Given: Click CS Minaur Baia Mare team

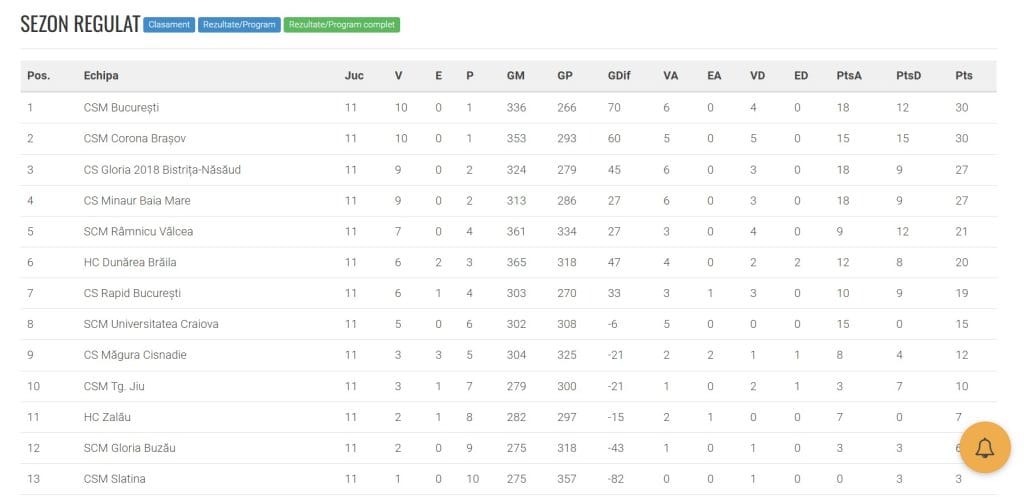Looking at the screenshot, I should (x=137, y=200).
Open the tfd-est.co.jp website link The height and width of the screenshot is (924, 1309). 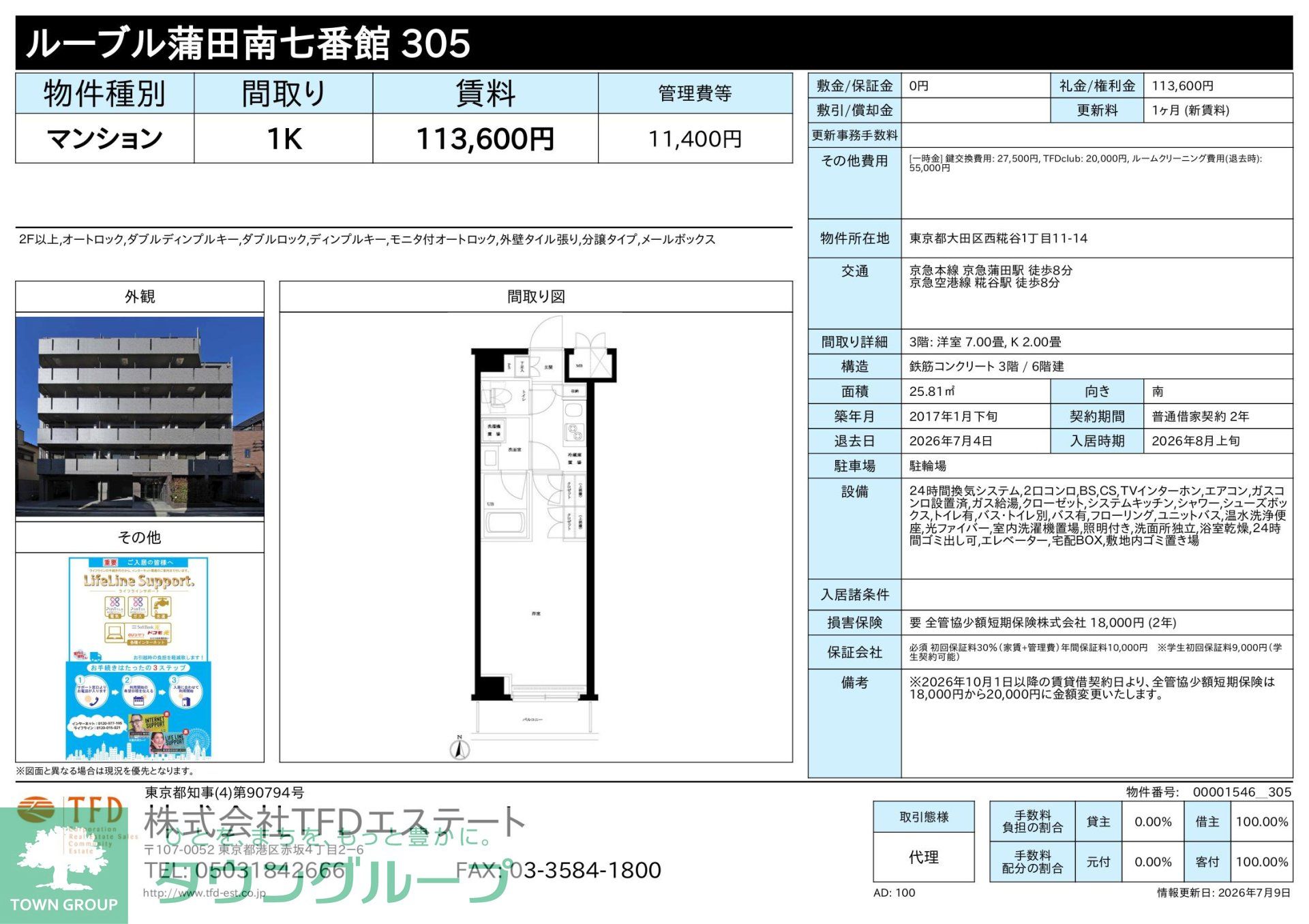(x=205, y=893)
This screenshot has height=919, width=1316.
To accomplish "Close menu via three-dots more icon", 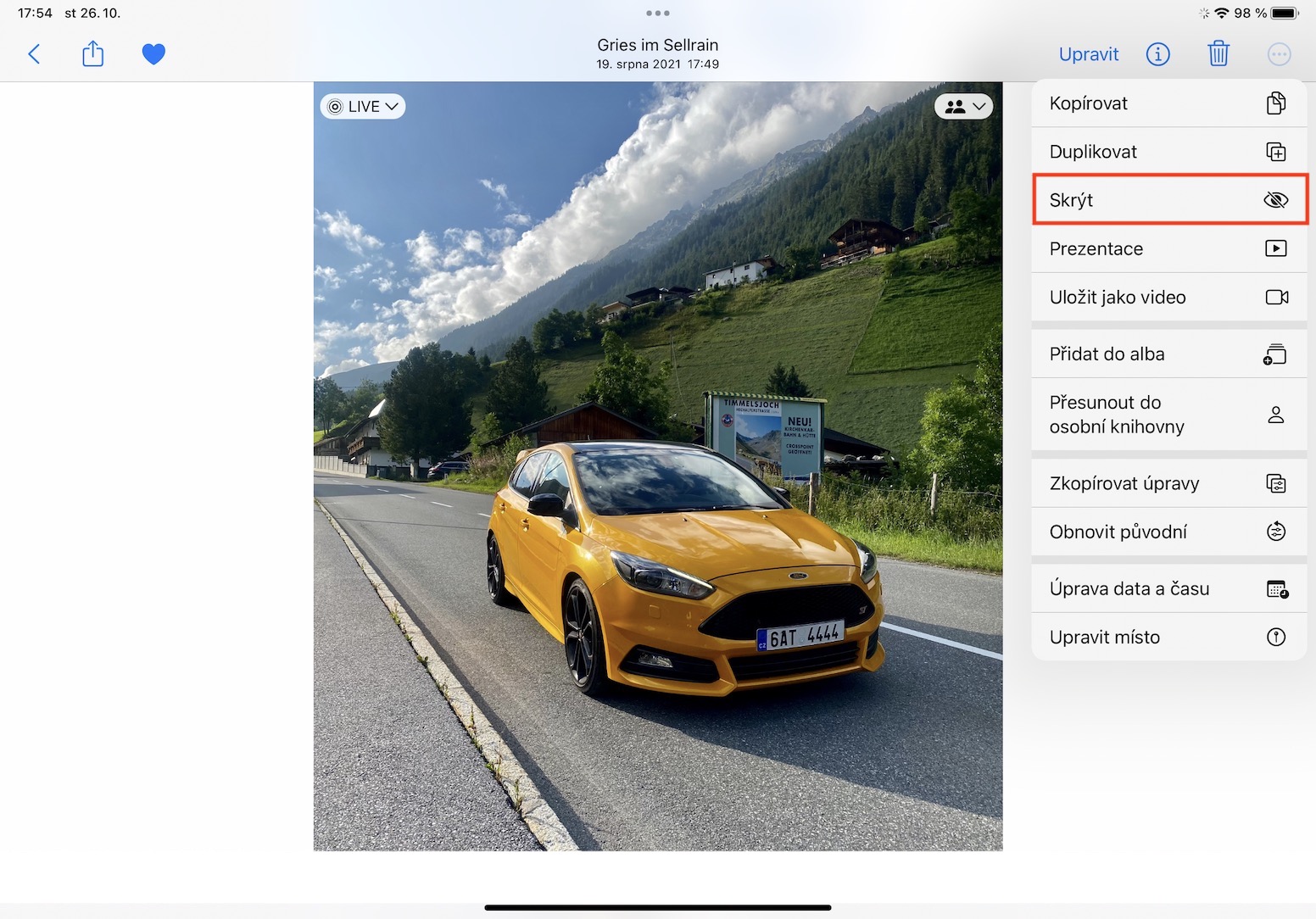I will [1279, 54].
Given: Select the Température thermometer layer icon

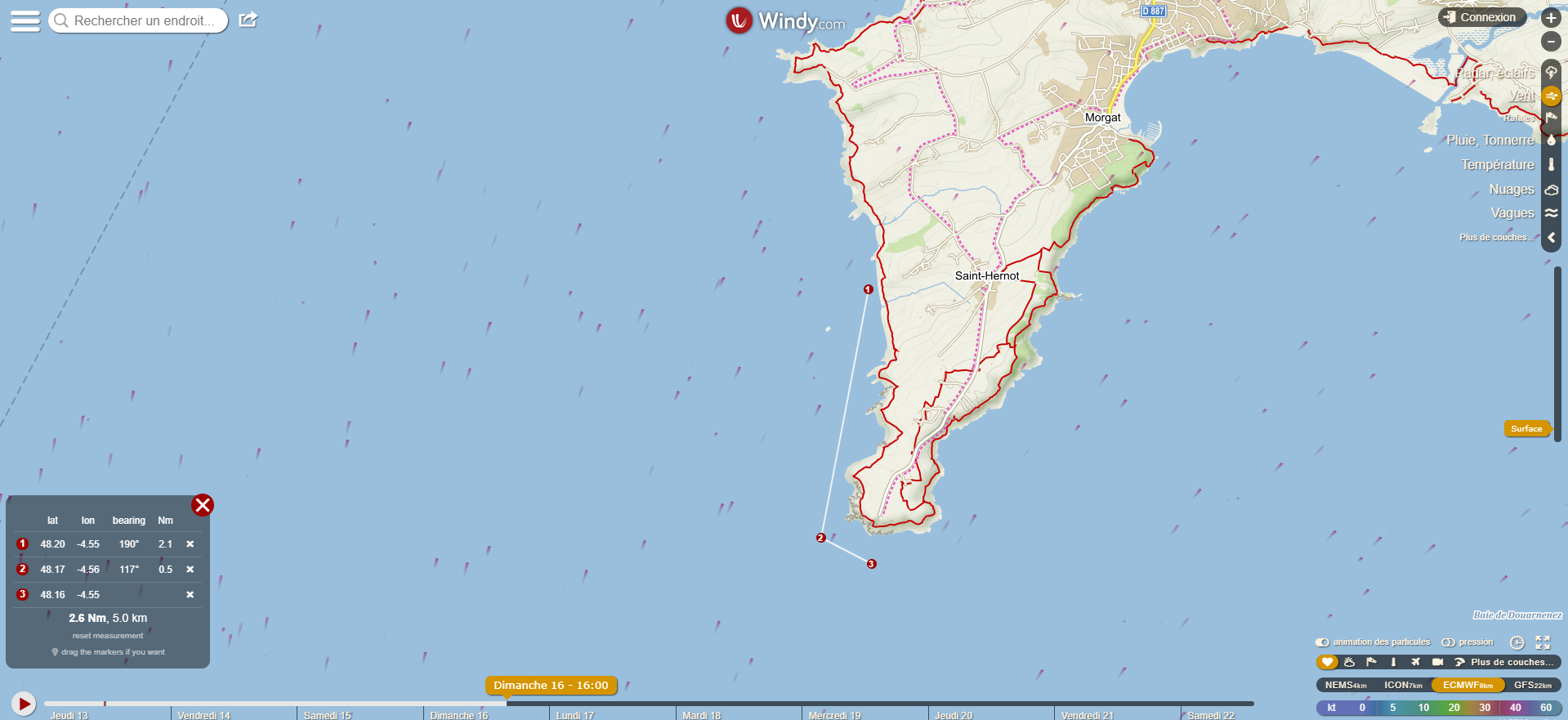Looking at the screenshot, I should pyautogui.click(x=1551, y=164).
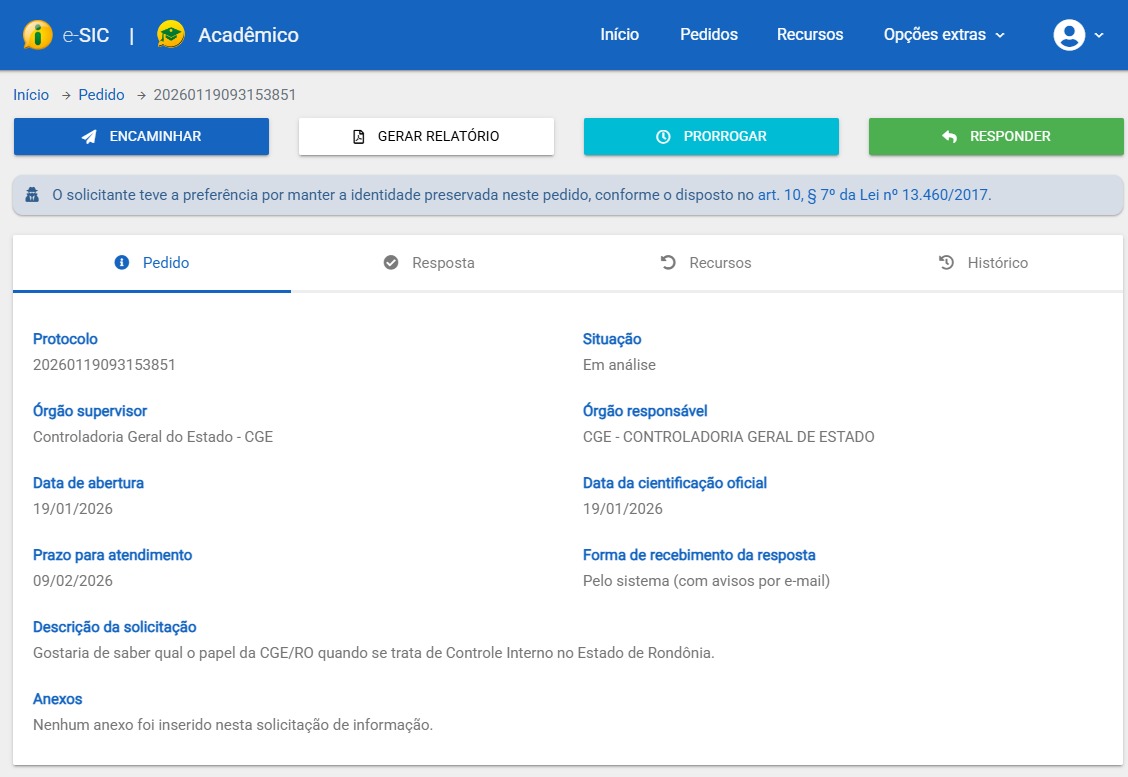The width and height of the screenshot is (1128, 777).
Task: Switch to the Histórico tab
Action: tap(984, 263)
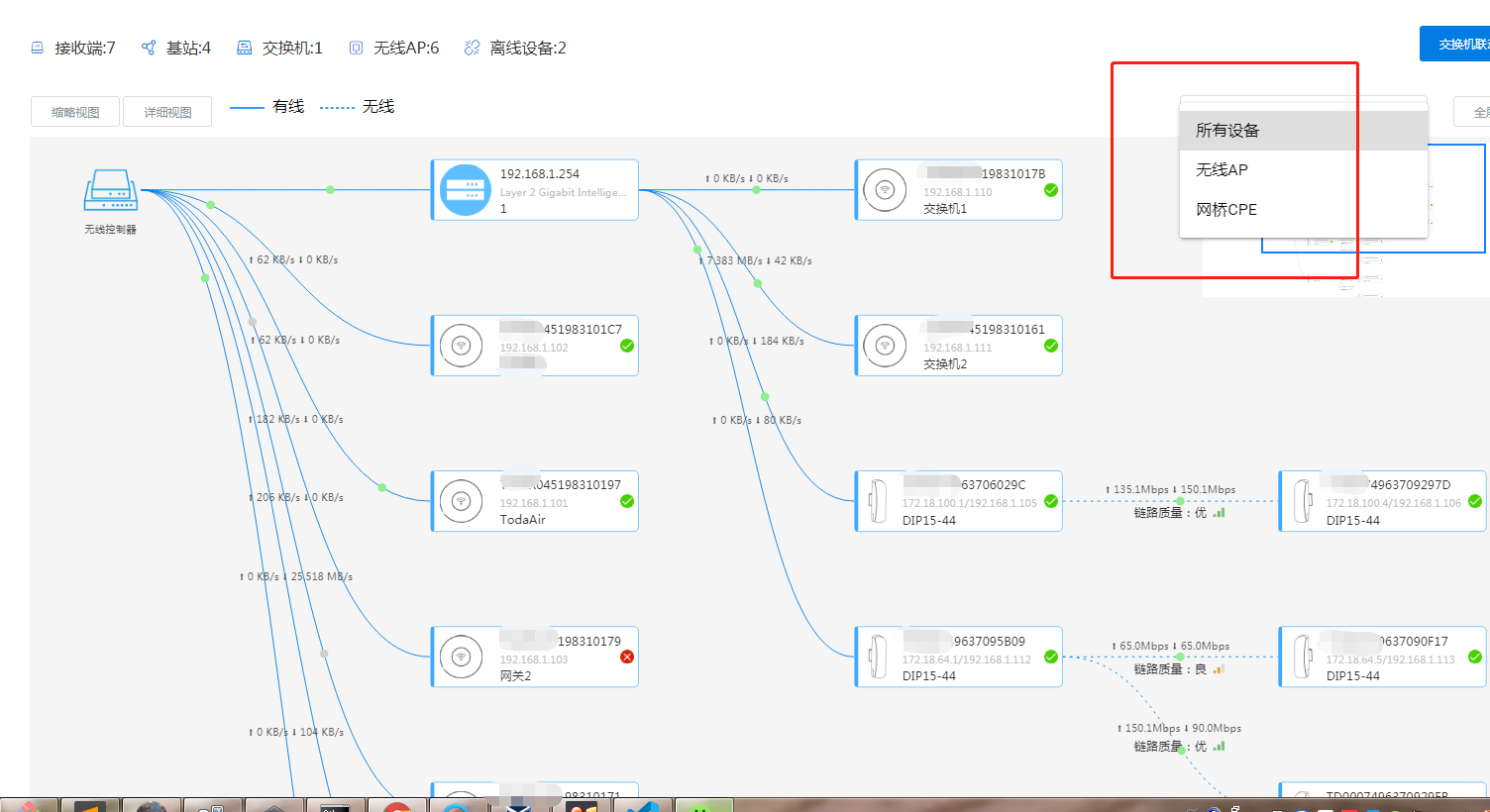Click the topology minimap thumbnail

(1456, 198)
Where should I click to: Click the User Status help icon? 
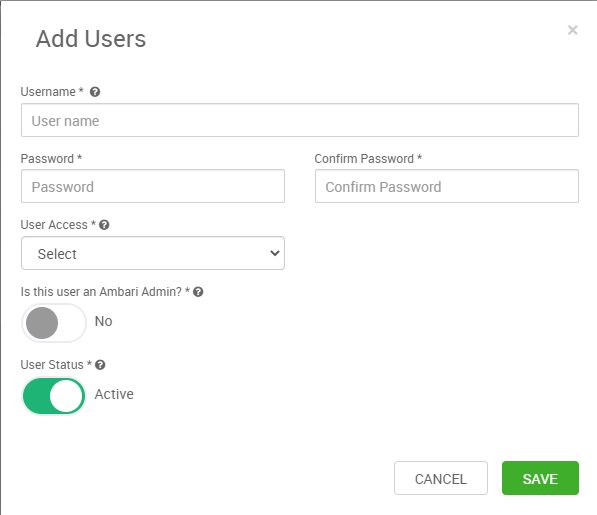click(100, 365)
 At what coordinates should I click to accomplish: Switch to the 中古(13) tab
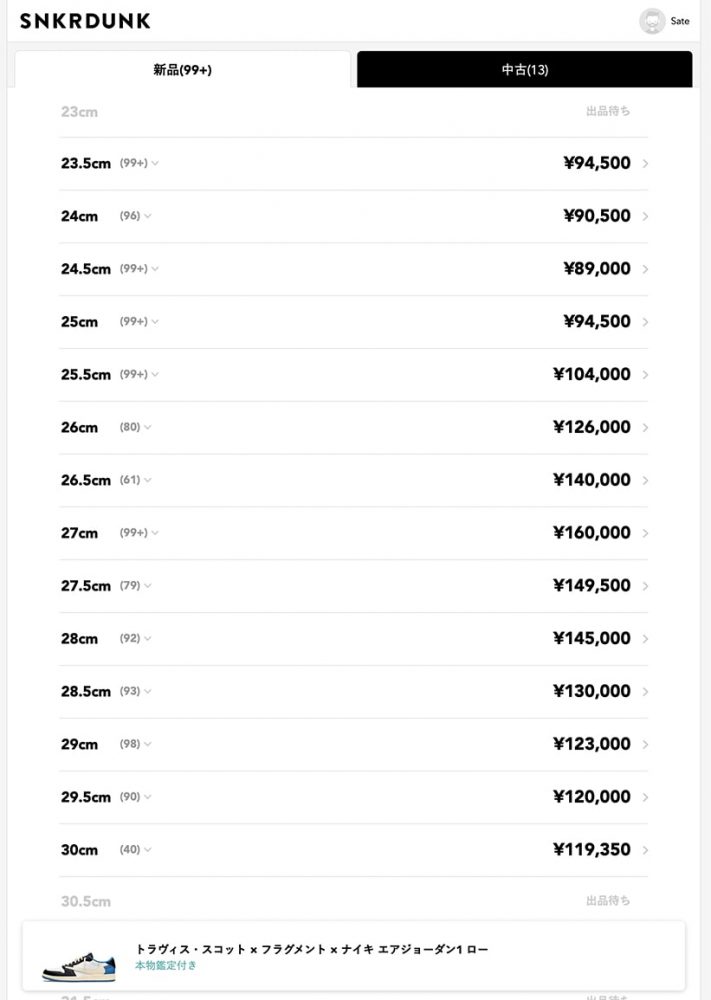tap(524, 70)
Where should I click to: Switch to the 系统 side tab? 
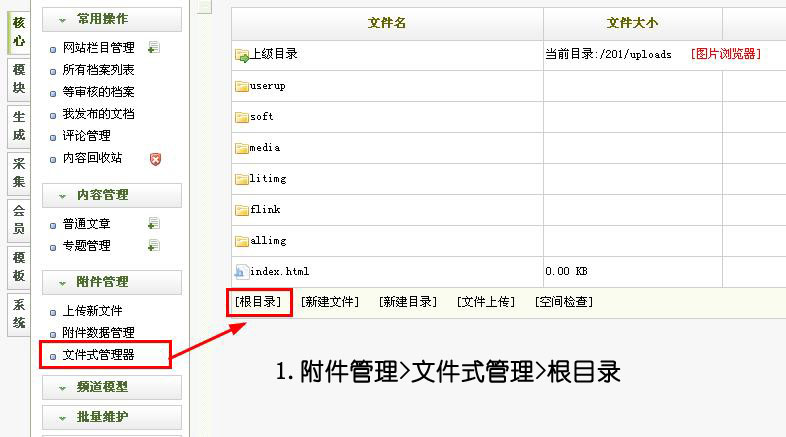click(x=19, y=314)
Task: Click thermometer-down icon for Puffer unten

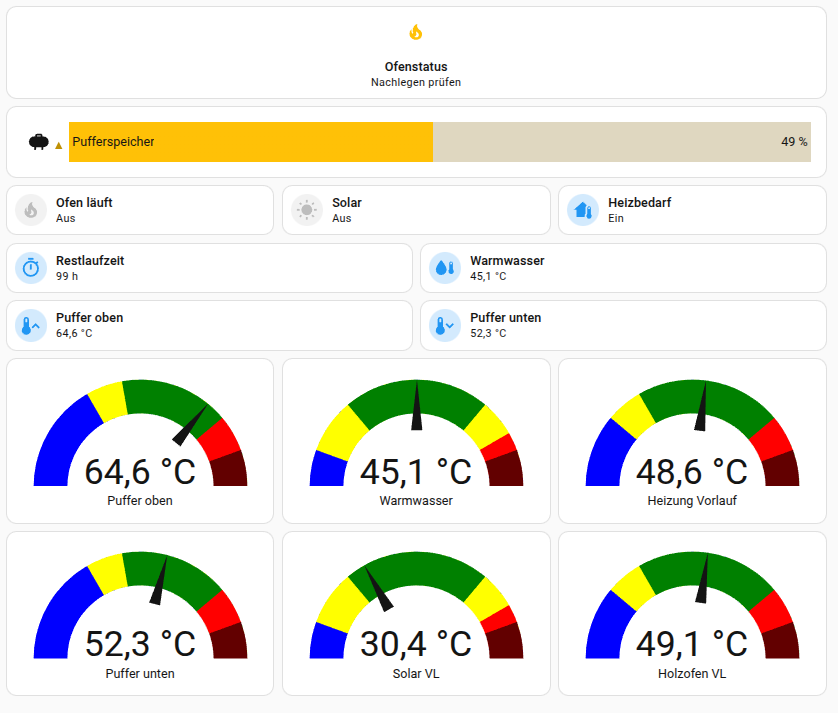Action: point(445,325)
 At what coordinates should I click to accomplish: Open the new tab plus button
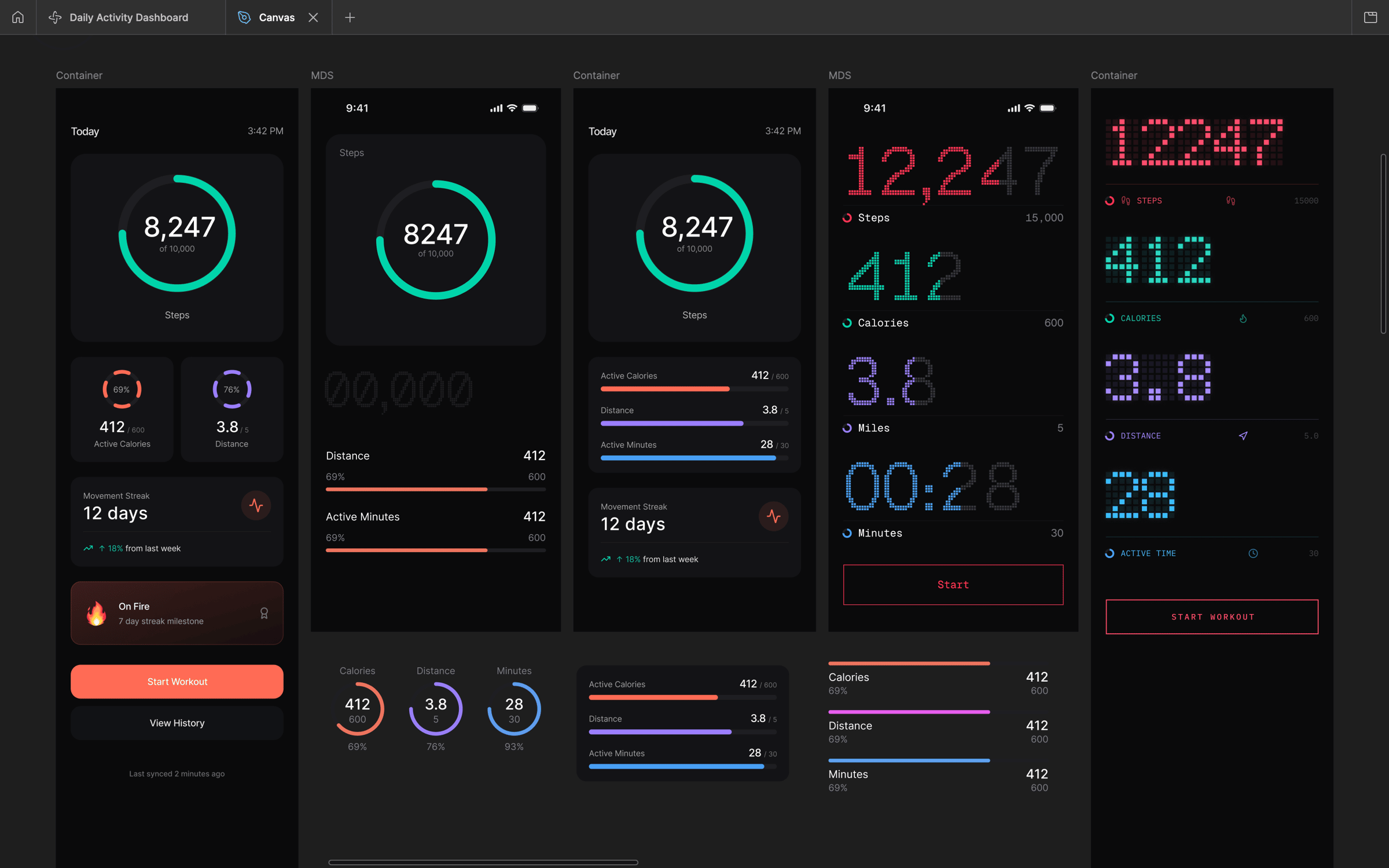coord(350,17)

※ ※ ※

Every line from the one containing "Where should I click to: Click" through the last line of the data, both included, is to be repeated exactly; the pictures are to be left out.

Where should I click to: Click the User Status help icon? 
click(100, 365)
 At what coordinates should I click to accomplish: Switch to the 中古(13) tab
tap(524, 70)
Where should I click to: Switch to the 系统 side tab? 
click(x=19, y=314)
Task: Click thermometer-down icon for Puffer unten

Action: point(445,325)
 At what coordinates should I click to accomplish: Open the new tab plus button
coord(350,17)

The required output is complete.